Archive for category Brand Identity

Whats a brand without a story?

Your brand tells a great true story about your company that deserves to be told well. Leadership brands represent the relationship and common understanding between consumers and companies. When this is done well it is more valuable than any other marketing or management investment.

Remarkably, if you are in business and you tell someone you tell stories this might seem to be something bad. I have to come clean and tell you I love stories, especially commercial stories. I am proud to be a master storyteller, a brand magician, stories excite me. Consumers love stories too.

Today on Breakfast I watched Brian Richards, an Auckland based Brand strategist, reiterate the importance of brand story development in the role of developing successful brands. This statement was in response to the Auckland Super City running a quick fire competition for a new logo to represent the city. The point is can you have a logo symbol without the story behind it? The answer is yes you can. You can design logo’s until your hearts content.

What you cannot do is fake a story and get away with it. You cannot throw a logo together and then create a story later because they wont match up. The brand story and logo originate from the same place. They represent the essence of an organisation. One should not exist without the other, though it does happen and when it does everyone senses there is something missing.

Great agencies get to the heart of what your organisation is about, where it has come from, where it is going, and they craft a grand representation of this through the art of design. Brand logos may often be seen as the final design output by clients, though the enlightened know they live more passionately when secured by a properly interpreted and understood brand story.

Brand creation

A brand tells a story about your company. When creating that story put yourself in the position of the customer, think about what you would like your customers to think of when they hear your name or see your logo.

You should also be developing a set of values with a brand story that elicit particular feelings. One way of developing these values is by working back from the unique benefits that your company offers through its products and services. Having gone through this exercise you can then create a unique selling proposition which guides graphical output and media elements. This is a great way of ensuring that you are being consistent to your brand image over time.

Whenever you begin to doubt the validity of a communication go back and check to see if it is consistent with your selling proposition.

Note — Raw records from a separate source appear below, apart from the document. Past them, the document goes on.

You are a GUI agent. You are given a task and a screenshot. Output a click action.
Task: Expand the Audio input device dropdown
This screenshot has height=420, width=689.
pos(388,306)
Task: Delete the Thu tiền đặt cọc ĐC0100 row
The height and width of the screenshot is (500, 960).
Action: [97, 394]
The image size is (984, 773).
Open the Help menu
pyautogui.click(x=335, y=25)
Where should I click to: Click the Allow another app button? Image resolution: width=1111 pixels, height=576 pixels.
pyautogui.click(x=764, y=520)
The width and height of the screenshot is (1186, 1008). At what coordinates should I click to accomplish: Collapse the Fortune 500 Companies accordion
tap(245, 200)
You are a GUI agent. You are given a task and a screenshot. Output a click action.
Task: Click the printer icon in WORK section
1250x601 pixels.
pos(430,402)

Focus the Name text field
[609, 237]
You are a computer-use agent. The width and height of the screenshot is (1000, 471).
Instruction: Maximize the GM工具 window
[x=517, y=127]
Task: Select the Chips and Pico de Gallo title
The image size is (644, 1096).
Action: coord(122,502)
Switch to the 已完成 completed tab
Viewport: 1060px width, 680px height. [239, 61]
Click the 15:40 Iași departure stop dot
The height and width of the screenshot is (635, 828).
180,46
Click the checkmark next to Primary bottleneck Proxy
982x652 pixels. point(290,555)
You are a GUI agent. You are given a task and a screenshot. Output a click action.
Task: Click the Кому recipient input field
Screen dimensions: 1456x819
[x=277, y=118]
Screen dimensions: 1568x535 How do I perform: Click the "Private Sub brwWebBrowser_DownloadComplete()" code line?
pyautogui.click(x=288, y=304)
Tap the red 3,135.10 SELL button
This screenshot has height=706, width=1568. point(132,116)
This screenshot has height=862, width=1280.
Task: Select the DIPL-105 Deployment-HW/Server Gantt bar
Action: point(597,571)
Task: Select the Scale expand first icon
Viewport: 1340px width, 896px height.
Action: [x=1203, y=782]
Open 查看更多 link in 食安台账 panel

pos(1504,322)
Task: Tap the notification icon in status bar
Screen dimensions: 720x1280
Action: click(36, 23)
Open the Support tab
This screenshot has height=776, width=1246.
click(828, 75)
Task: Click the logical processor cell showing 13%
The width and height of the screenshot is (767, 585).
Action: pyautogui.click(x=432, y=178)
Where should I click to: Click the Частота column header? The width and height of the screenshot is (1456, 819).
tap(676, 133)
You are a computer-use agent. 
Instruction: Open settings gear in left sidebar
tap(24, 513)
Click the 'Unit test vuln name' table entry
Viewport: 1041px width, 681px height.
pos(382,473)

If not get rid of it because it isn’t communicating what your company is about.

A great exercise when developing a new brand identity is to consider a brand in the form of a living human being. A concept called brand personality is useful to conceptualise otherwise intangible elements. You develop a brand personality by asking a series of questions that personify a proposed brand. For example, if myth was a person what kind of car would they drive? Would they be male of female? Young or old? You can see straight away how this kind of questioning begins to build a character that can be more easily translated into marketing communications.

Finally, let’s go back and touch on this topic of feelings. Great brand advertising evokes powerful emotions that impact memory and associations that last well into the future. Thinking about the end result of your company messages, what feelings and emotions should your company evoke? This really depends on the type of product or service you are selling doesn’t it. Do you want to make people cry with joy, or fuel determination through aspiration?

Another important thing to consider, when thinking of brand creation, is what stories already exist in the market. Stories and legends that already have human feelings attached to them are ideal brand building blocks. Many companies don’t start their brand building from scratch because they have harnessed the power of existing stories to leverage their own value through association.

Focusing your brand

It’s easy to get tricked into thinking that the more types of services or products that you provide your customers the better off financially you will be. The more products that you offer your existing client base the more opportunities for making a sale, yes. But we believe that there are some major pitfalls you need to be aware of.

First of all, take this scenario, you are a leading accounting firm who has developed an established client base, you have decided to diversify into business advisory services. If your current customers perceive your brand as meaning “Accounting” for example, what are you telling them if you start up aspects of your businesses such as Human Resources or Marketing?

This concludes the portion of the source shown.